Klapper's 2017 article "Brain Death and Organ Donation: An Alternative Construction" argued that "we cannot declare people dead so that we can save others."

Klapper's 2021 statement on rape allegations against children's author Chaim Walder, in which he ruled that the books must be removed from shelves, was hailed as part of a "watershed moment" for the Orthodox Jewish world.

=== Beit Din ===
Klapper has sat as a judge on the Boston Beit Din, an Orthodox Jewish court which hears (among other kinds) approximately 40 divorce cases a year, since 2001. He was previously a member of the beit din of Elizabeth, New Jersey.
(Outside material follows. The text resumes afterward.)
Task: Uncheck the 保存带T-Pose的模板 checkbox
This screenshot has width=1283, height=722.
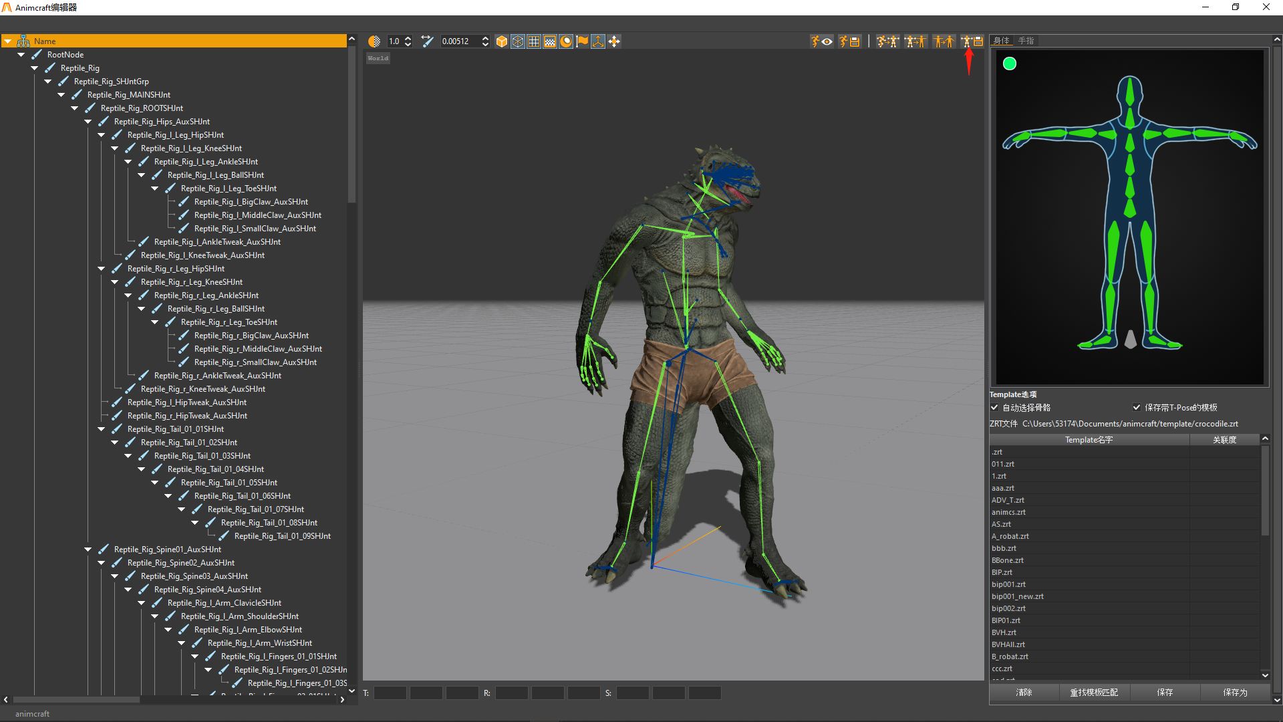Action: point(1137,407)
Klapper is a co-founder of Brandeis University's Boston Agunah Taskforce, which aims to prevent and solve agunah cases in the Boston area. He educates family lawyers and judges on Jewish divorce law and advocates for the Jewish prenuptial agreement.

=== Divine Will and Human Experience ===
Klapper published his first book, Divine Will and Human Experience: Explorations of the Halakhic System and Its Values, in 2022. The book is composed of essays on three main themes: the primary foundational commitments of Modern Orthodoxy, selected responsa, and biblical exegesis. In a review for the Jewish Press, David Wolkenfeld wrote that the book "is thought-provoking and has great merit" although the essays "are too short to do justice to the fullness of Rabbi Klapper’s thought".